As shown in the script of Figure 10, the group of conditions expressed by the "if(. . .)" 
instruction controls a redirection operation. Specifically, the frames that are subject to the 
redirection operation are the frames named "HOME", "MainMenu", "Content", or "Result". In 
general, however, it is possible to expect that the names of the frames are less likely to change 
than are the other elements of the pages. Therefore, choosing the names of the frames as criteria 
subject to the redirection operation is a good choice. Embodiments of the present invention are 
not restricted to using these frames for the redirection operation. Rather, it should be appreciated 
that the names of these frames depend on the choice of program of the site, and therefore the 
names of these frames can change with time. 

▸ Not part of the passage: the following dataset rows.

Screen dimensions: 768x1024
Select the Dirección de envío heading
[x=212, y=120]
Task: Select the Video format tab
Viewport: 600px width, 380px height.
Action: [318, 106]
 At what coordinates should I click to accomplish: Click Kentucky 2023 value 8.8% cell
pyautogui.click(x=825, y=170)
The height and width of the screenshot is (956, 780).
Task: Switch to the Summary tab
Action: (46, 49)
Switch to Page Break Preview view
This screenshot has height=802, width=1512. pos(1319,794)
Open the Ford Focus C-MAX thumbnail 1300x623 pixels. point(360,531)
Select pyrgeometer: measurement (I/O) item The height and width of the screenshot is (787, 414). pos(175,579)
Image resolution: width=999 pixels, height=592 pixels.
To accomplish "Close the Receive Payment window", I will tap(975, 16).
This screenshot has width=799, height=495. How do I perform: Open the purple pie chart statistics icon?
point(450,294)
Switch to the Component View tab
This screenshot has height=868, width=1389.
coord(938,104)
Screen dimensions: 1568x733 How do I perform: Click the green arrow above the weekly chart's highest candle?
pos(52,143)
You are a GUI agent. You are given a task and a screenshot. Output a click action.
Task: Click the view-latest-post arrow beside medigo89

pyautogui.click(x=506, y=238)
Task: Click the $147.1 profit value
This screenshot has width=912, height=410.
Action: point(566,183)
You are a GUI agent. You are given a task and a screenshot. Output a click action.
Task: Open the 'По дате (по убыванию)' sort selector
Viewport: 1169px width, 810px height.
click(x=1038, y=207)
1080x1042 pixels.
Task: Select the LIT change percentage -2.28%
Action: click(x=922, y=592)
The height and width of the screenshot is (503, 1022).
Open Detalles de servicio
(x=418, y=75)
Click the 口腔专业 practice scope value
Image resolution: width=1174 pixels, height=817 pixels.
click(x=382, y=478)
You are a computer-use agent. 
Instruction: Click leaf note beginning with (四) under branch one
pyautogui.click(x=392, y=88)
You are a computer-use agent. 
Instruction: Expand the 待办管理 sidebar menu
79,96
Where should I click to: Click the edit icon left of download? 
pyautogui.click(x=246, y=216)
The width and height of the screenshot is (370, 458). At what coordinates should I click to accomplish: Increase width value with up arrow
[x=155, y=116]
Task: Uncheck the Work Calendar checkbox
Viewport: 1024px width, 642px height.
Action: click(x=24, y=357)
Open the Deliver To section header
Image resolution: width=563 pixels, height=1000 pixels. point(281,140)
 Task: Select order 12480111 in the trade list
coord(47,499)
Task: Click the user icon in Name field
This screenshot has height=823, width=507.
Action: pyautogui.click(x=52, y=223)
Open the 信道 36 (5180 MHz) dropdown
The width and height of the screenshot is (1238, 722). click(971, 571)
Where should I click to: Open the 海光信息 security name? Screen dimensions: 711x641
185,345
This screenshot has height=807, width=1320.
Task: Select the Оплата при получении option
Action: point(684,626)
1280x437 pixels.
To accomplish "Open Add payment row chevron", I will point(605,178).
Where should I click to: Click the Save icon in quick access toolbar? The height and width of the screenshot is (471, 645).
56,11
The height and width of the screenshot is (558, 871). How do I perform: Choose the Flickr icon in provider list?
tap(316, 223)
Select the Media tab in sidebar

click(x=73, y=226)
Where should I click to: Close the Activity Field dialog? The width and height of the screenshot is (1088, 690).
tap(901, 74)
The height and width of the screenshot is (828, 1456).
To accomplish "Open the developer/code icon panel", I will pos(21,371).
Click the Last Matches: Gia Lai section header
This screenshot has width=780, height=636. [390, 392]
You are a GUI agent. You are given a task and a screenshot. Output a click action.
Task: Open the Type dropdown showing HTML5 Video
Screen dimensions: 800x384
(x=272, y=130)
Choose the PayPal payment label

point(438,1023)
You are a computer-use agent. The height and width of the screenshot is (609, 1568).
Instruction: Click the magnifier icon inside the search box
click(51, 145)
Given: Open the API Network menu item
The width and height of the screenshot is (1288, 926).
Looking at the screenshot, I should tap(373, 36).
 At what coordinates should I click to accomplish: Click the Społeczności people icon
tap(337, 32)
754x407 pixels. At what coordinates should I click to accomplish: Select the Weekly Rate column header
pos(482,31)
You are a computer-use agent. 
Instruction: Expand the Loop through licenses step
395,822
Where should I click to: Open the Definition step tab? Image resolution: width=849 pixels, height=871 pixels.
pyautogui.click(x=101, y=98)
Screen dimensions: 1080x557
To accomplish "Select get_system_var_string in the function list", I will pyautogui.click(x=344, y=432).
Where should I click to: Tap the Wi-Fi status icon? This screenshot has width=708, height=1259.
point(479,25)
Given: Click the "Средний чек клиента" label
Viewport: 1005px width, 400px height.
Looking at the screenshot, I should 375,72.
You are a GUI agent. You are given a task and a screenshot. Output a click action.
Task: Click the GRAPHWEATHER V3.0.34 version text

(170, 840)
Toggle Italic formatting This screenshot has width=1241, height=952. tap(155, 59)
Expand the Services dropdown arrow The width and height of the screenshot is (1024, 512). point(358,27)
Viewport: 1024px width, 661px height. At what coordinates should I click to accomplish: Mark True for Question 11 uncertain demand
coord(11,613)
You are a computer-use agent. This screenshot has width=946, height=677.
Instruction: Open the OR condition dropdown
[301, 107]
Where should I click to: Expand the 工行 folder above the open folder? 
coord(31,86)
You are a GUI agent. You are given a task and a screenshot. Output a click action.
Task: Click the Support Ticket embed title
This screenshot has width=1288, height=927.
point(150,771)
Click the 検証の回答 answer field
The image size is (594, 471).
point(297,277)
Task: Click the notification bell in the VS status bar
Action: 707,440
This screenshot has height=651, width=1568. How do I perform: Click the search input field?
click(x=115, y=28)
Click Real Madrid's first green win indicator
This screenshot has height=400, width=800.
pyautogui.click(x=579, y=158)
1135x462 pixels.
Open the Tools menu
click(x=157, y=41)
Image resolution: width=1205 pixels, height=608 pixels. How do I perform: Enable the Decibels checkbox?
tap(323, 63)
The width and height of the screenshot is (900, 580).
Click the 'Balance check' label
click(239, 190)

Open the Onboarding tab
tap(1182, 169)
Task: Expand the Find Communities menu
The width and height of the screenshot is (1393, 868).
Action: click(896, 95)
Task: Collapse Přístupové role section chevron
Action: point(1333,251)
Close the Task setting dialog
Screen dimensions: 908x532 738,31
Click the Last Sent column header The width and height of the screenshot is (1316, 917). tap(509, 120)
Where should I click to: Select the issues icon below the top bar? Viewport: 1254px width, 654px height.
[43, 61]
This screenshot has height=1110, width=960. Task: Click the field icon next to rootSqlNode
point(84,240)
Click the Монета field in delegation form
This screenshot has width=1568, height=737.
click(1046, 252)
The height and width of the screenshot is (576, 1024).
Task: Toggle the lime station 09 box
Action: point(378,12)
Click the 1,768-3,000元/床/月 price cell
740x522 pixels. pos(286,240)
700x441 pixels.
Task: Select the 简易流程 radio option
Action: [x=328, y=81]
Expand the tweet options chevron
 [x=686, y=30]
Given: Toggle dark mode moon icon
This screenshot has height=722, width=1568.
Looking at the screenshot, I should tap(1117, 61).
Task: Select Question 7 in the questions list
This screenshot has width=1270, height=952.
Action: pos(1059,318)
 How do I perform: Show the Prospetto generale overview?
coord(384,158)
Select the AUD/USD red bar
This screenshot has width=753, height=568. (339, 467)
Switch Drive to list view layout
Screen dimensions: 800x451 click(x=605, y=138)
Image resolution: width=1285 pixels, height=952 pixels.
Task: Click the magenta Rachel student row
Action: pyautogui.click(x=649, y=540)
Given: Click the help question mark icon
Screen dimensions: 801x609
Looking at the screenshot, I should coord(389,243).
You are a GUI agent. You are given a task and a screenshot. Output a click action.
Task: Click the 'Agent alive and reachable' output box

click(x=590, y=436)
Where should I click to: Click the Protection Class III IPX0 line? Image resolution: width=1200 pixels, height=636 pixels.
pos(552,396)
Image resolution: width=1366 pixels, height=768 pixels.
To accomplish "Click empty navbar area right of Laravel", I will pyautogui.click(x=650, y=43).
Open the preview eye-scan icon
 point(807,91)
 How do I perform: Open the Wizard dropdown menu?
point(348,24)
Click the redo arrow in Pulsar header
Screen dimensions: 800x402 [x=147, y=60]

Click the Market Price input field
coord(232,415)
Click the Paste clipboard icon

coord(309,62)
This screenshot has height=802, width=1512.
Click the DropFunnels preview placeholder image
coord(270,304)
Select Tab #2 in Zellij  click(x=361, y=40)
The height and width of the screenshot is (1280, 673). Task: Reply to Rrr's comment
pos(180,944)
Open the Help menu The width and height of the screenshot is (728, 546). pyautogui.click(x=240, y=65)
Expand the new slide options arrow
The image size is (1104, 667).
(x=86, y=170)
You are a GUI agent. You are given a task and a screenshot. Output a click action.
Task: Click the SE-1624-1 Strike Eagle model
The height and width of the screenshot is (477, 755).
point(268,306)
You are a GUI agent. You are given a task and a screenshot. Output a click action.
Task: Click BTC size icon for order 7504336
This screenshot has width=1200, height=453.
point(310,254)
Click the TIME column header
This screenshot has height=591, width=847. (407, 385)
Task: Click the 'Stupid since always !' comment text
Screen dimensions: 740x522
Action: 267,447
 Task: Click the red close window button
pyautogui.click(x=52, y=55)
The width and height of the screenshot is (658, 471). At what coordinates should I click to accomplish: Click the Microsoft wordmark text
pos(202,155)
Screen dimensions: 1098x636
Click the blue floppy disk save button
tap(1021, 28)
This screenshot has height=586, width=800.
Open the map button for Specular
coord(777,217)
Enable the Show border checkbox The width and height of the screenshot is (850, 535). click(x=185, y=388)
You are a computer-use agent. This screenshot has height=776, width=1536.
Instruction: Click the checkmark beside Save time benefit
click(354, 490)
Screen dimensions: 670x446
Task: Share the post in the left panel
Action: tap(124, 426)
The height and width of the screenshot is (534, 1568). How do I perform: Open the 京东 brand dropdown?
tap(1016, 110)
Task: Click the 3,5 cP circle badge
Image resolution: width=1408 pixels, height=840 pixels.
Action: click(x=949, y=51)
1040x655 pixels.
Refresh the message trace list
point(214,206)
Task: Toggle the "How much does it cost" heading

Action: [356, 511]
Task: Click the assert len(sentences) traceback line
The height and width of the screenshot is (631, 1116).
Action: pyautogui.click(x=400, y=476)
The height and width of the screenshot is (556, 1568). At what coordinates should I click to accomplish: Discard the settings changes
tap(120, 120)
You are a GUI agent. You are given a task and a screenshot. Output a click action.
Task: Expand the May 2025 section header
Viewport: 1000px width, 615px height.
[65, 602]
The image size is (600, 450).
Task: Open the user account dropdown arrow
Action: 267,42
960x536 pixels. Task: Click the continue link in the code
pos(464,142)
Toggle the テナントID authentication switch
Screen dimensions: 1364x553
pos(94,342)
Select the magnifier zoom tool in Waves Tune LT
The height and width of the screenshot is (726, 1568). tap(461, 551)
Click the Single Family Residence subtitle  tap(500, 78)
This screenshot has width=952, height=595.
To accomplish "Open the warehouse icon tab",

Moreover, the administrator of a site could be advised not to make changes, which could 
compromise the function of a conversion script, knowing that the obligation to freeze the name 
of a frame is not a real constraint for him. Thus, such a constraint does not hamper the future 
evolution of the site over time, and the necessary adaptations of the conversion script remain 
easy. 

Redirection is triggered by the instruction "XF.redirectTo(. . .)" The instruction 
"XF.redirectTo(. . .)" is a method that takes the HTTP address of the new page as a parameter. 
The HTTP address of the new page is the value of the "src" attribute of the "FRAME" node, 
obtained by the "getAttribute()" method applied in the DOM model to the current frame or 
"child" node. 

The generator module 330 (labeled as "Broker" in Figure 3) makes it possible to manage 
several scripts at once. Redirection to another page restarts the conversion script with the data of 
the new page, and by default the same conversion script is called. If necessary, the method 
"XF.redirectToO" has an optional parameter indicating the name of the XF script which should 
be executed. In this case, the name of the XF script, which should be executed, is the value of 
the "name" attribute of the root tag <xf:doc>. In this case, the name of the XF script that should 
be executed takes precedence over any other XF script. In XF terminology, a change of script is 
called "mode change". In combination with the dynamic change of conversion files "XF.loadQ"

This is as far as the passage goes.